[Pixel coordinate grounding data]
□ □ □ □ □ □ □
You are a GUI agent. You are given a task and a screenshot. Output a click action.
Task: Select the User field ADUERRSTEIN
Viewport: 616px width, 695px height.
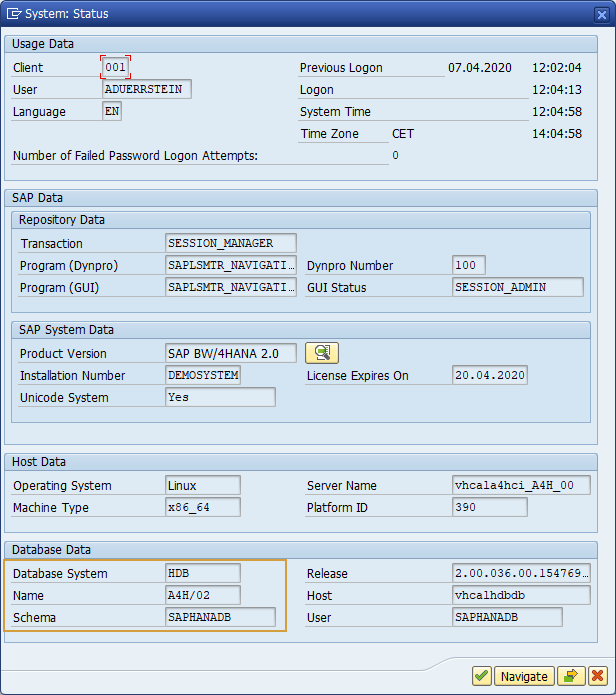coord(147,89)
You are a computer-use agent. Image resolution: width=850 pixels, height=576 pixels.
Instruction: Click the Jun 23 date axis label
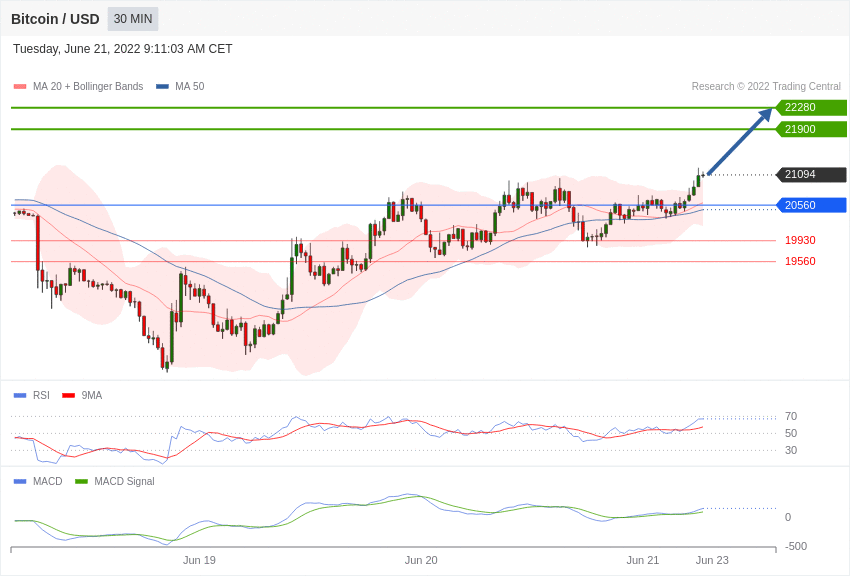click(712, 560)
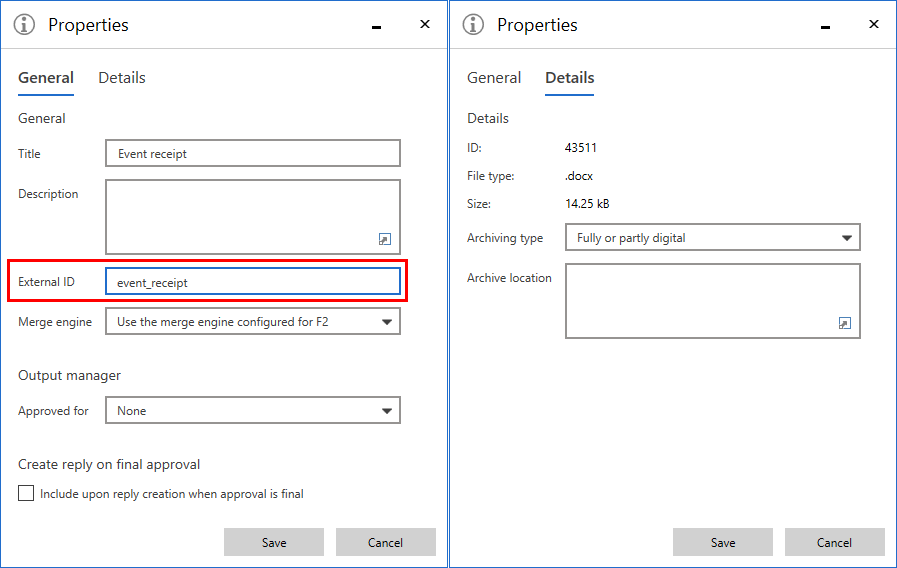Screen dimensions: 897x568
Task: Enable Include upon reply creation checkbox
Action: [x=26, y=493]
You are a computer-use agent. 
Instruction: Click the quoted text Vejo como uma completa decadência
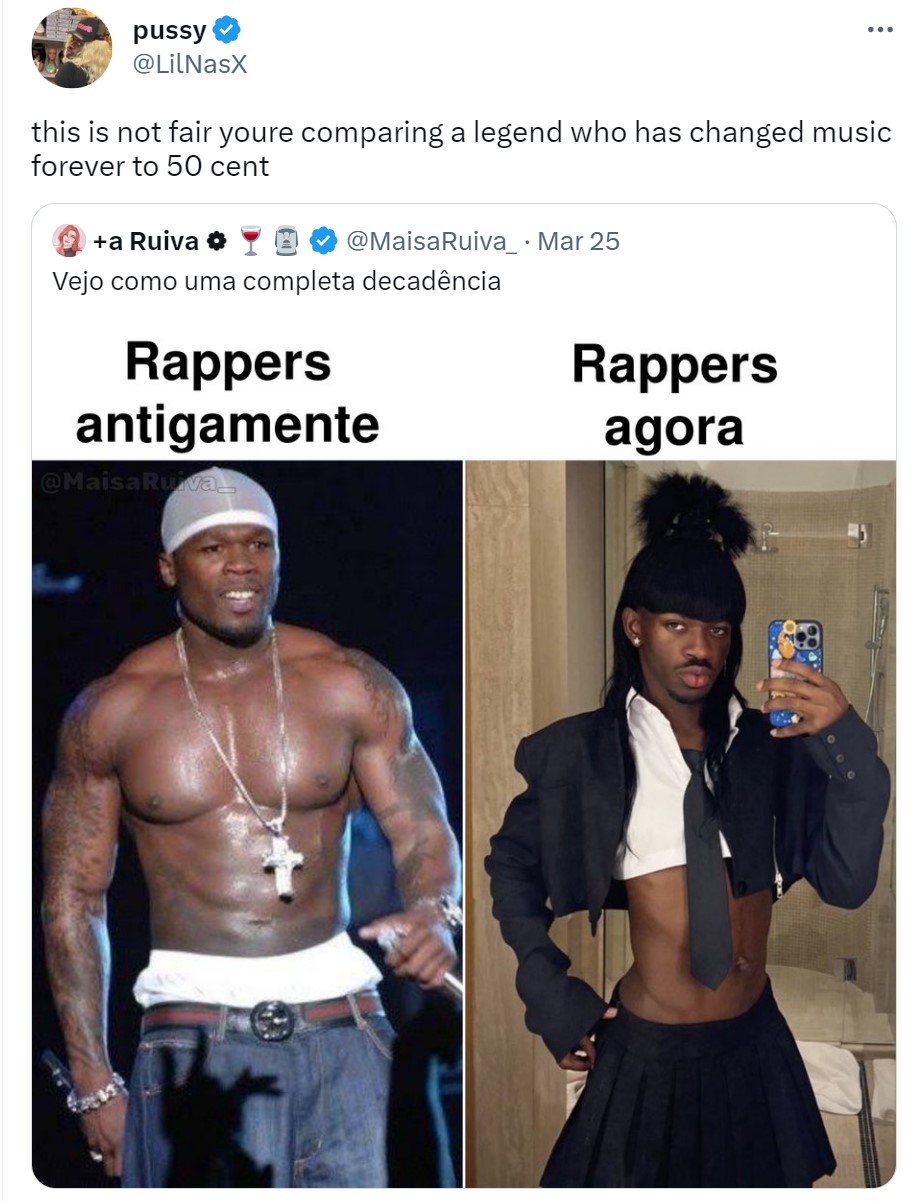(x=276, y=281)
□ □ □ □ □ □ □
The problem —
Please say how many lines above contain "agent", number only.

Written answer —
3